→ **TASK INSTRUCTIONS**
Reproduce the lines below word for word, from the first line through the line containing "point(603,71)". Leave the pictures out of your answer.

:: DATA SECTION

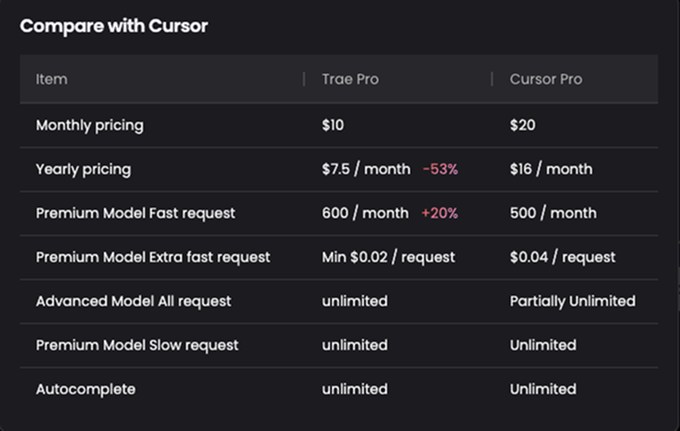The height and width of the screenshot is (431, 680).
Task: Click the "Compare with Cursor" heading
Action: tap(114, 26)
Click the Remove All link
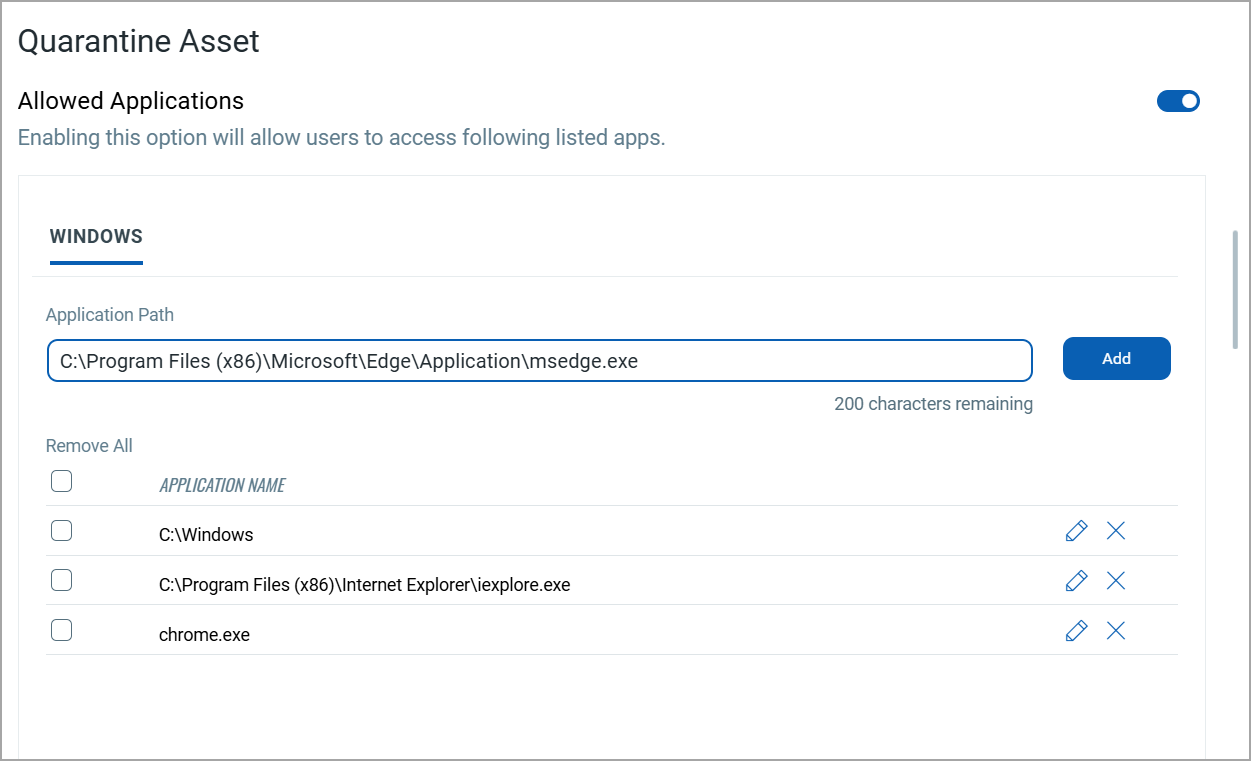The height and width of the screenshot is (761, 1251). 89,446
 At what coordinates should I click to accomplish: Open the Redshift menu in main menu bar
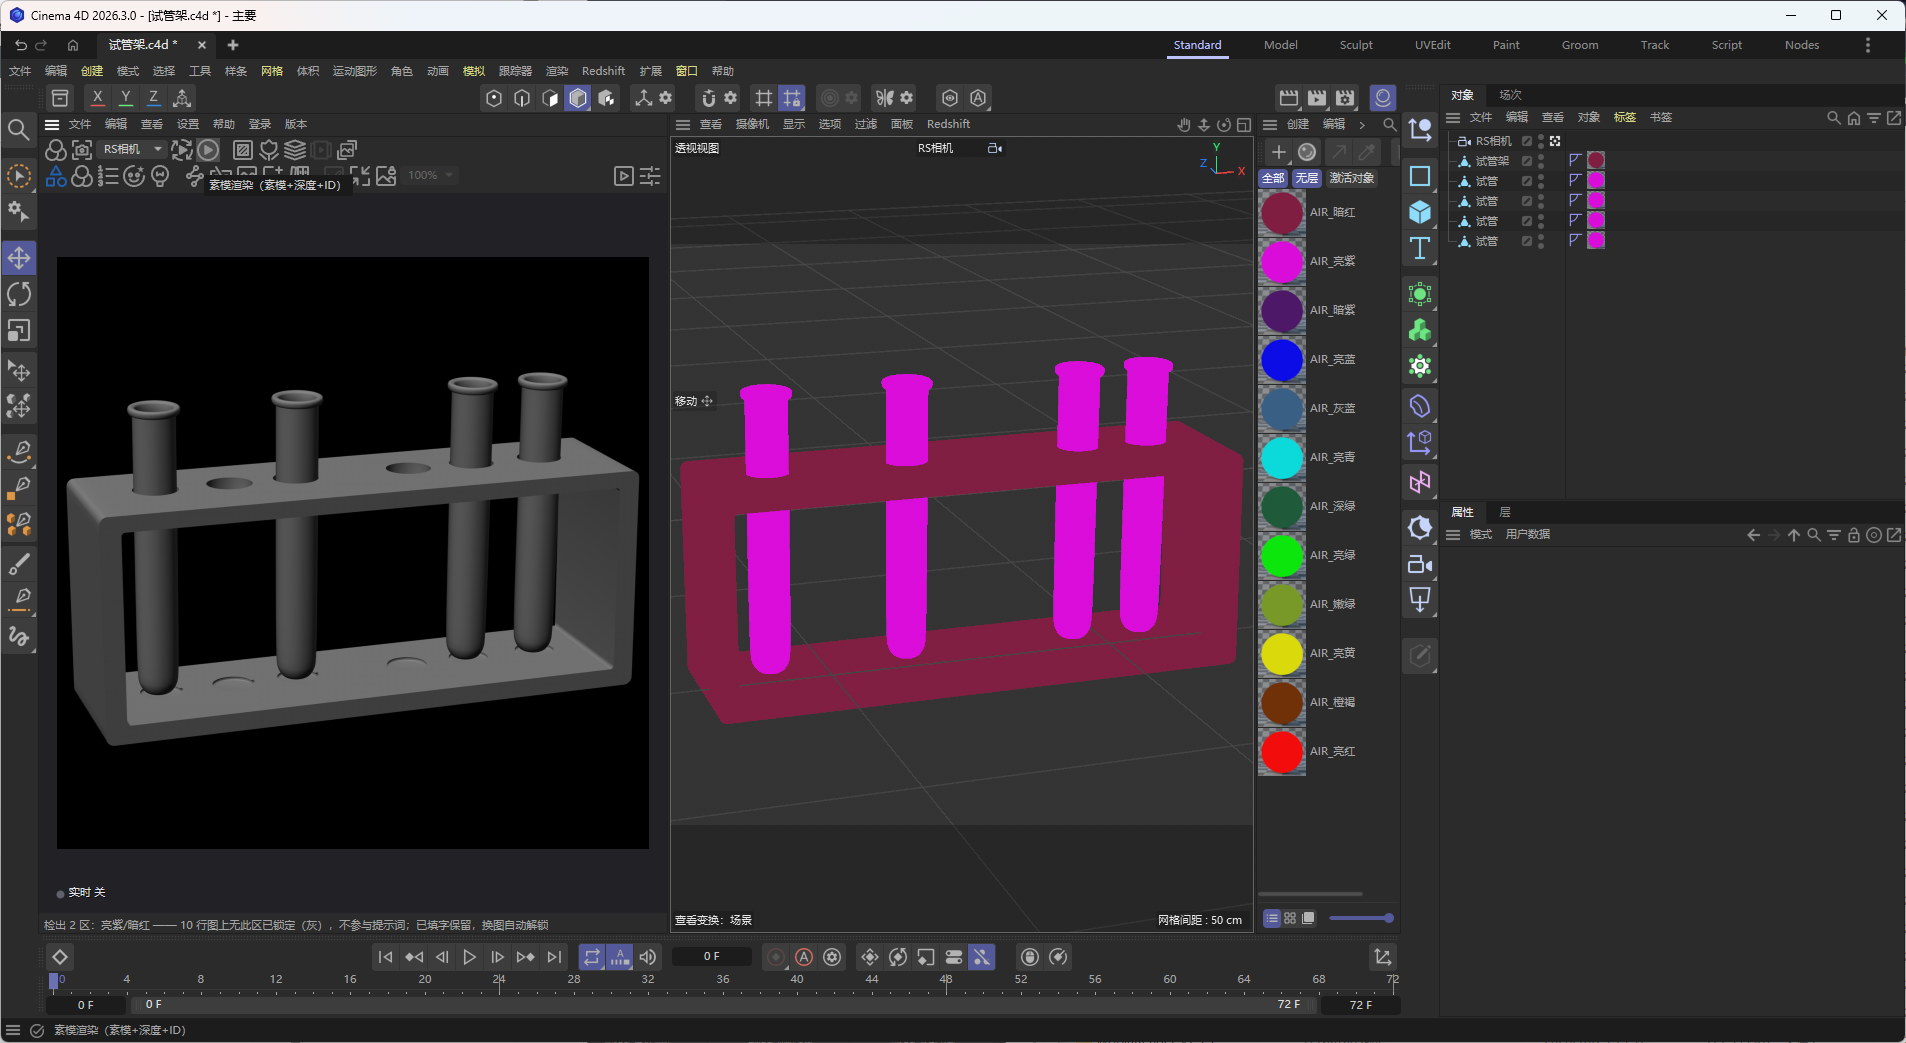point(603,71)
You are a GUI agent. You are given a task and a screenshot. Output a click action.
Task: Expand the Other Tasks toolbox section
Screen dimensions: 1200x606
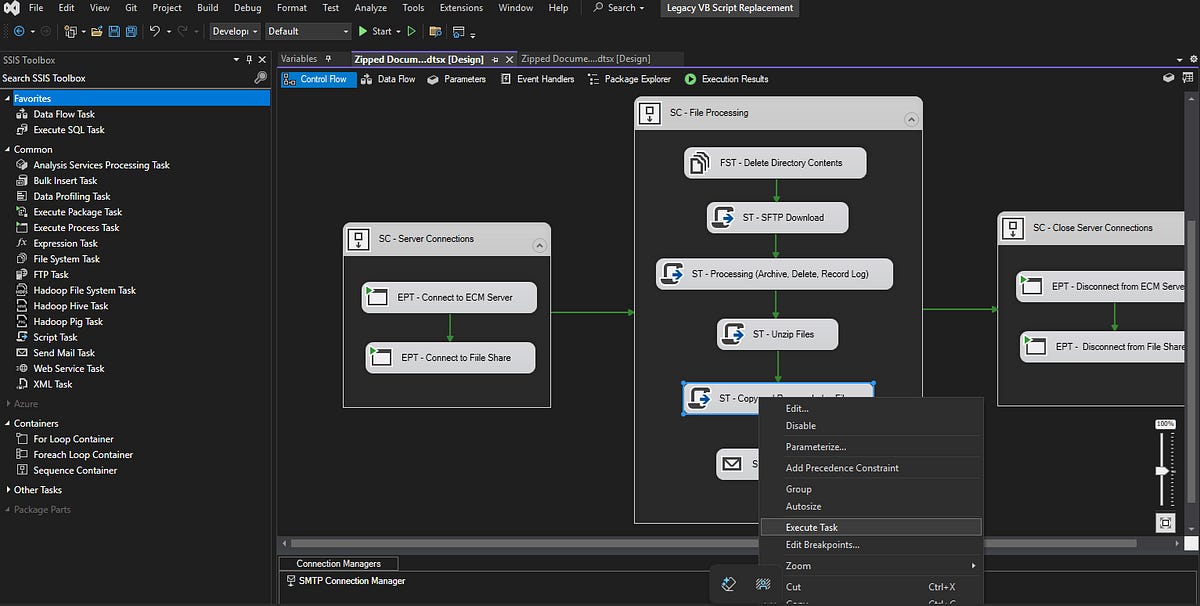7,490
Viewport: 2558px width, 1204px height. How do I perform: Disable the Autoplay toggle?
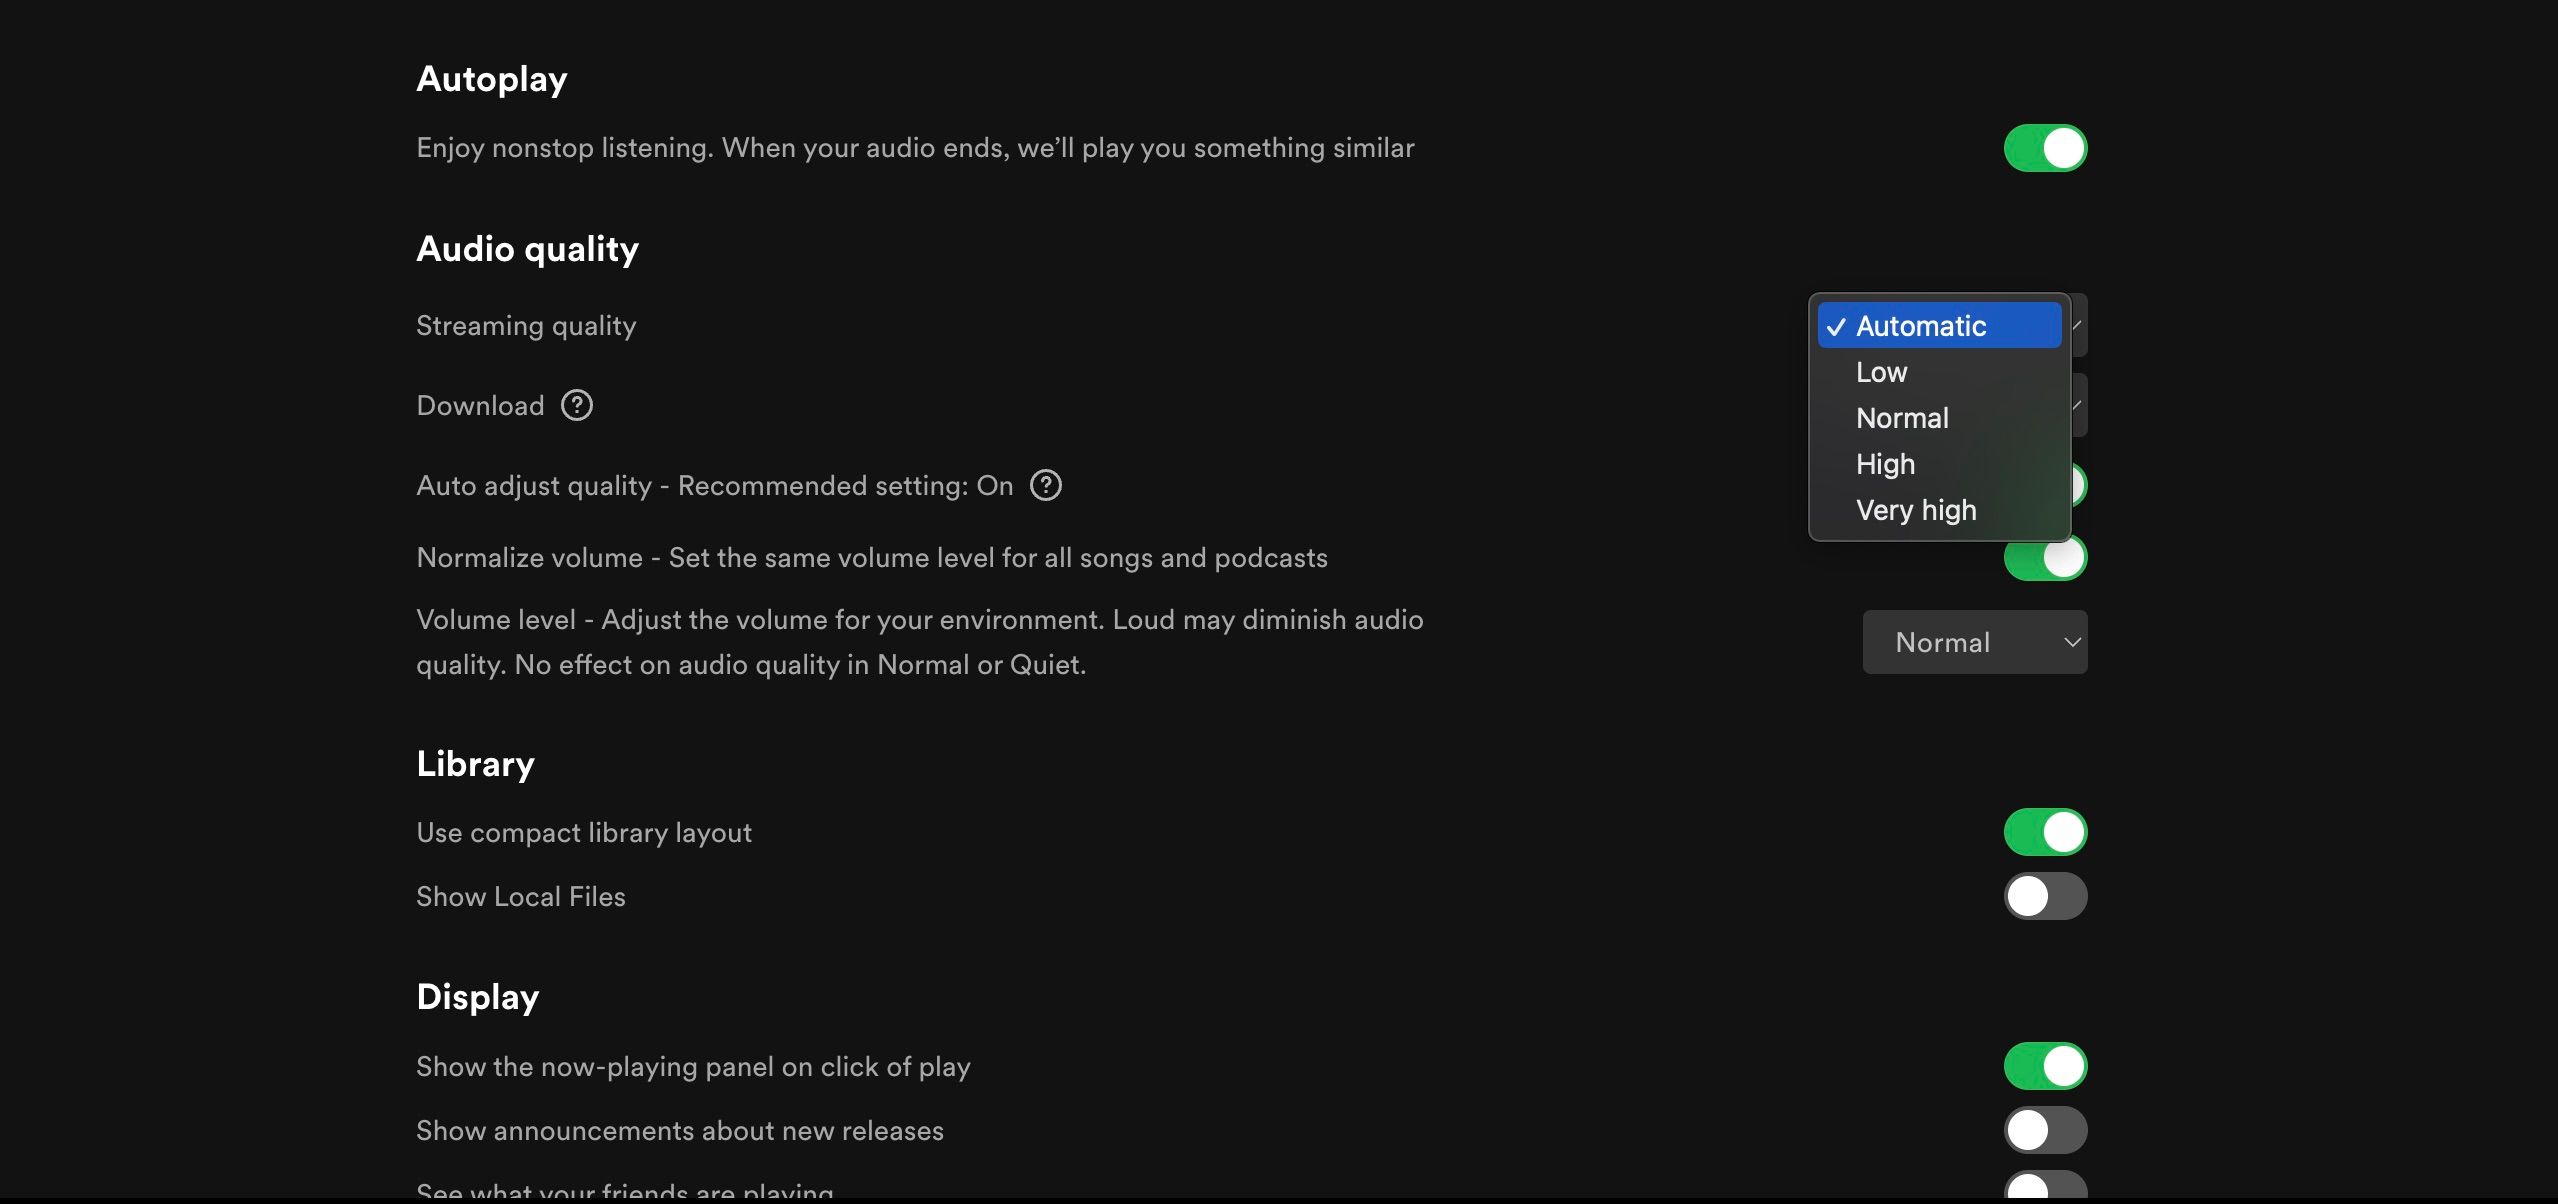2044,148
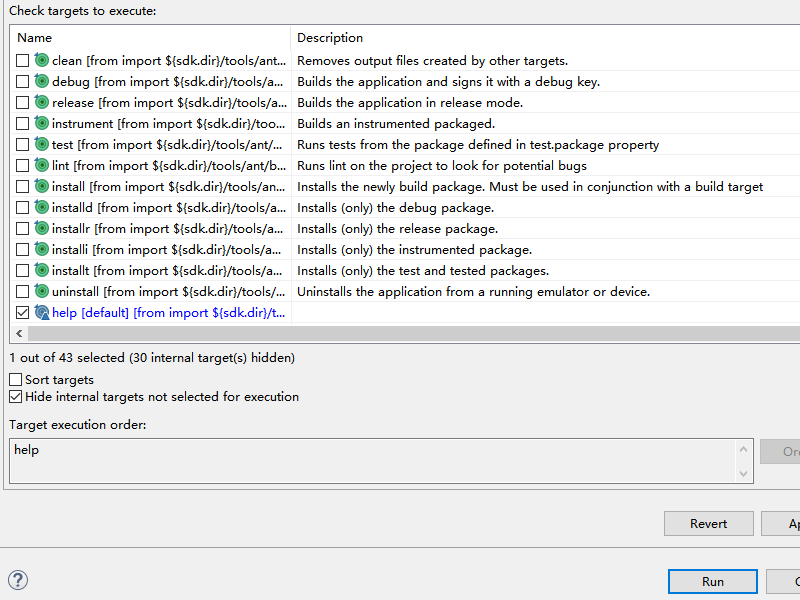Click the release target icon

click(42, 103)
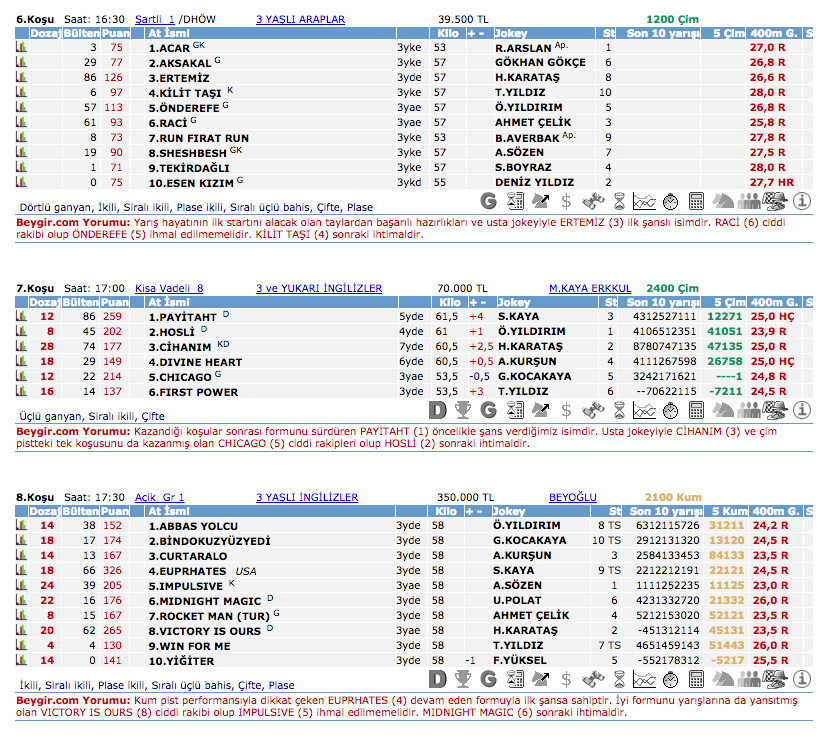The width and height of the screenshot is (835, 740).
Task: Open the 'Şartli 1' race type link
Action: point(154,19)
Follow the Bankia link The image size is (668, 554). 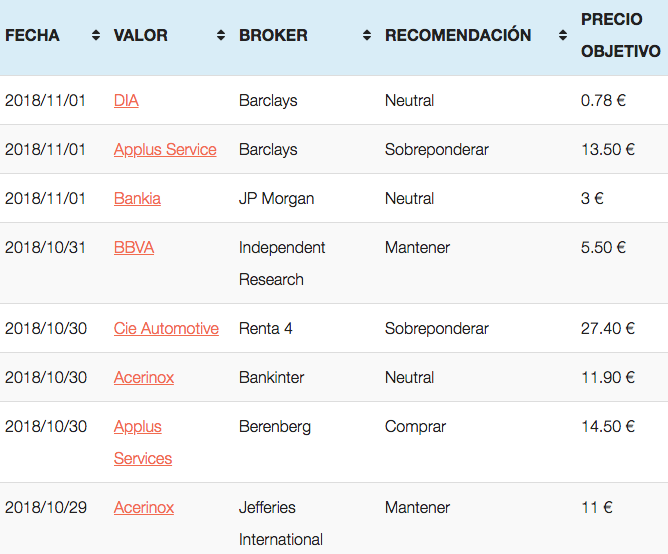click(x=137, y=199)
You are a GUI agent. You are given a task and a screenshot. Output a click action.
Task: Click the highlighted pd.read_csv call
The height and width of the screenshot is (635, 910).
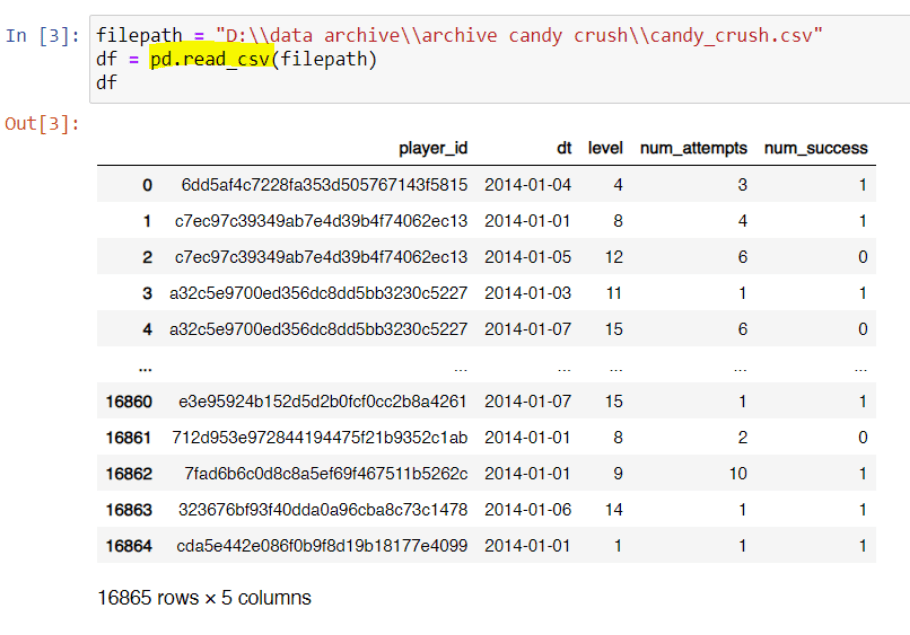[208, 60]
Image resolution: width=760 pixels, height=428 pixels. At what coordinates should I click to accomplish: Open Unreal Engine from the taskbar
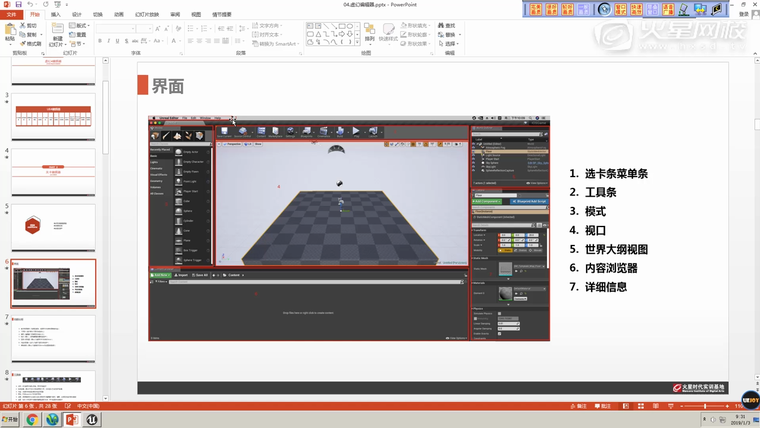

::::

→ **RESULT OF THIS TASK**
The height and width of the screenshot is (431, 680).
Task: Click the "Compare with Cursor" heading
Action: tap(114, 26)
Click the Remove All link
The height and width of the screenshot is (761, 1251). 89,446
 At what coordinates should I click to accomplish: Open the Redshift menu in main menu bar
point(603,71)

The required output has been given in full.